Wenn Sie per Design eine unscharfe Vorschau der Paywall-Inhalte bereitstellen möchten, gibt es Möglichkeiten, dies zu tun, ohne die tatsächlichen Inhalte an alle zu senden. (Rendern Sie ein unscharfes Bild serverseitig/senden Sie bedeutungslose Texte anstelle der tatsächlichen Inhalte/usw.
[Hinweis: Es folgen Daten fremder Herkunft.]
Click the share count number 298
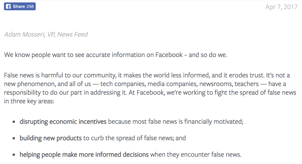The image size is (302, 164). [x=31, y=6]
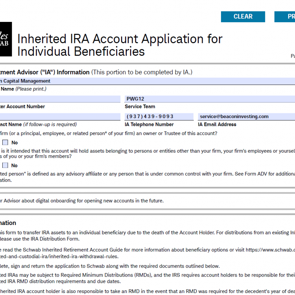Click the digital onboarding notice text
295x295 pixels.
82,201
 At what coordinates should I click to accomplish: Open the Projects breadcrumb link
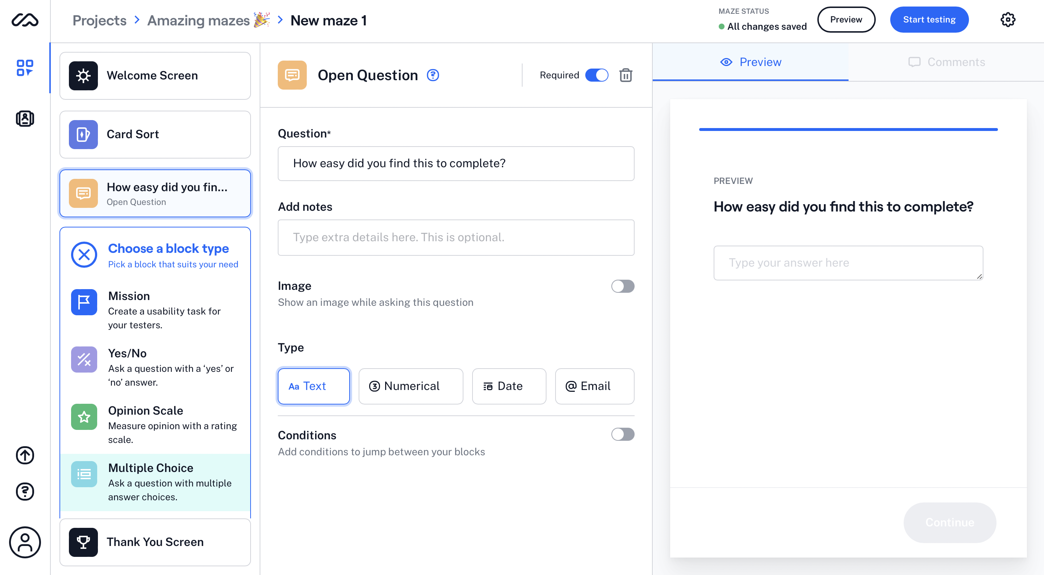coord(100,20)
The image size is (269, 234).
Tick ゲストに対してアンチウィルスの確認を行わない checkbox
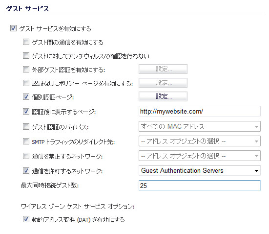point(26,56)
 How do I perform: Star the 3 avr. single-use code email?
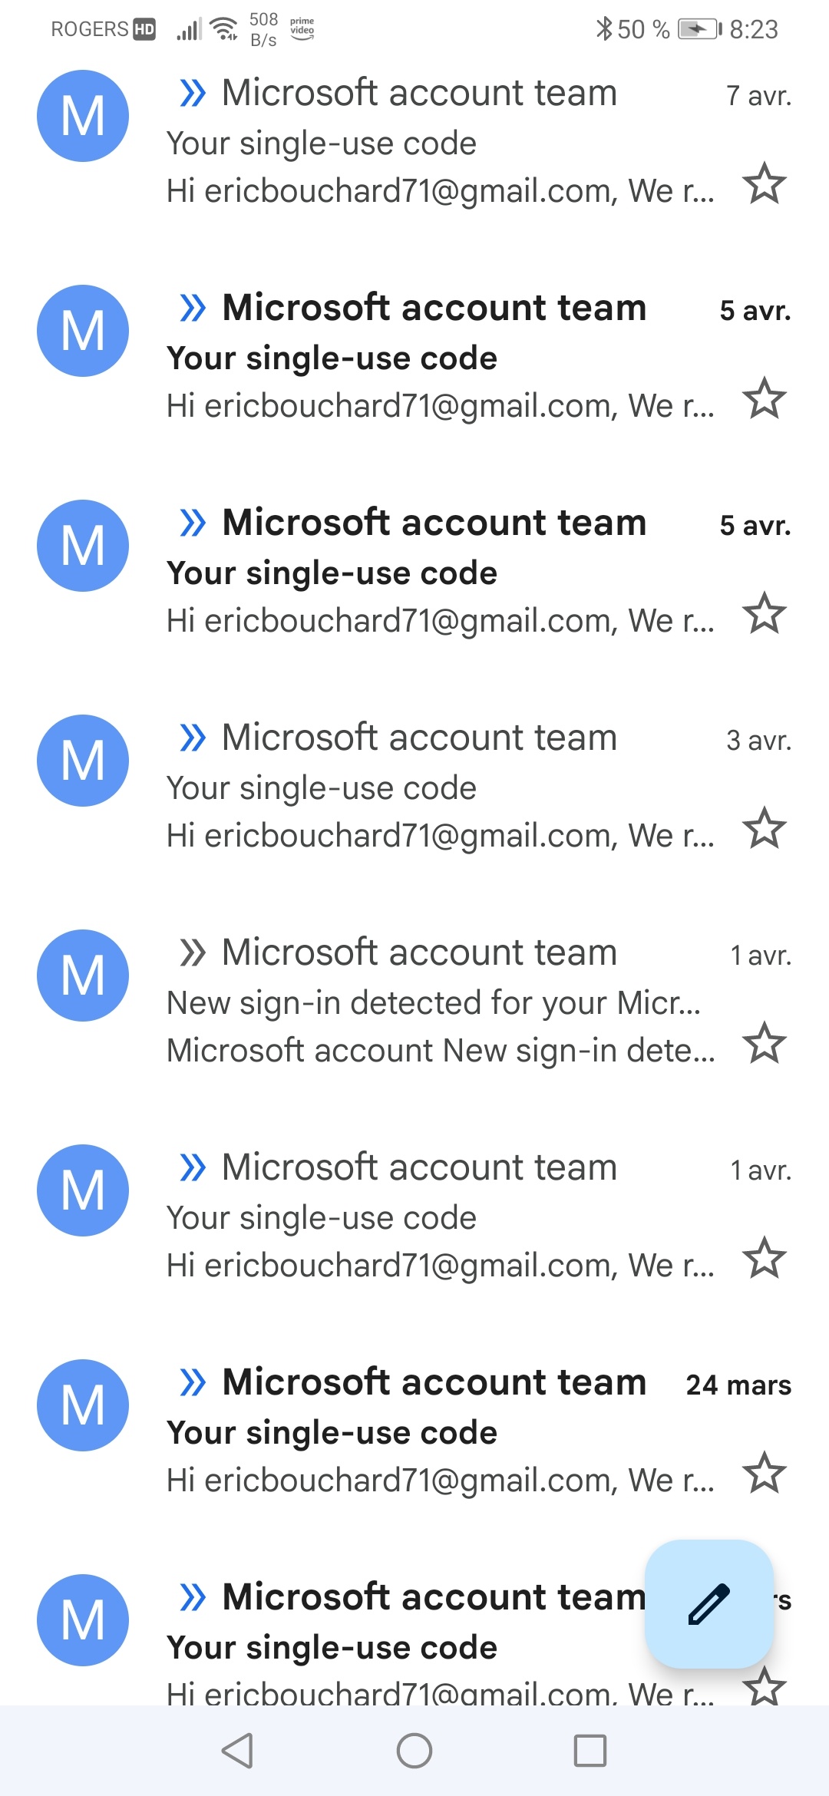coord(765,828)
Jetzt können Sie
user-select: nonedarauf anwenden, da das Auswählen und Kopieren sowieso keinen Sinn ergeben wird).Auf jeden Fall sollten Sie „Kopierschutz“ nicht nur im Frontend implementieren, das funktioniert nicht. Es gibt einen Grund, warum große Unternehmen Milliarden von Dollar für eine komplexe Technologie wie Widevine ausgeben (die immer noch einen Server benötigt). CSS und JS können nicht verwendet werden, um DRM in einem Browser zu implementieren.
Das Kontextmenü enthält viele weitere Funktionen als nur „Kopieren“. Es aus irgendeinem Grund zu deaktivieren, außer es durch ein eigenes Kontextmenü mit für Ihre App relevanten Funktionen zu ersetzen, ist benutzerfeindlich.
Die Verwendung von
user-select: noneallein ist meistens eine schlechte Idee und führt zu kaputten Websites und Apps.Es wird kurz erwähnt, dass „Auswählen nicht unbedingt Kopieren bedeutet“, aber Sie haben keine Ahnung. Spontan fällt mir ein, dass die Verhinderung der Textauswahl es schwieriger macht, ein Wort in einem Wörterbuch nachzuschlagen oder es zu suchen (weil Sie das Wort oder die Phrase selbst neu eingeben müssten).
Ich schon, und wenn ich Dinge kopiere (in eine private Notiz-App), möchte ich sie normalerweise so wörtlich wie möglich. Bilder, Emojis usw. sind alles Teile des Inhalts. Ich überlasse es der empfangenden App zu entscheiden, was sie unterstützt.
Und Dinge wie „Links als Buttons sind ein Anti-Pattern oder was auch immer, also machen wir sie noch schwieriger zu benutzen“ sind, gelinde gesagt, schockierend.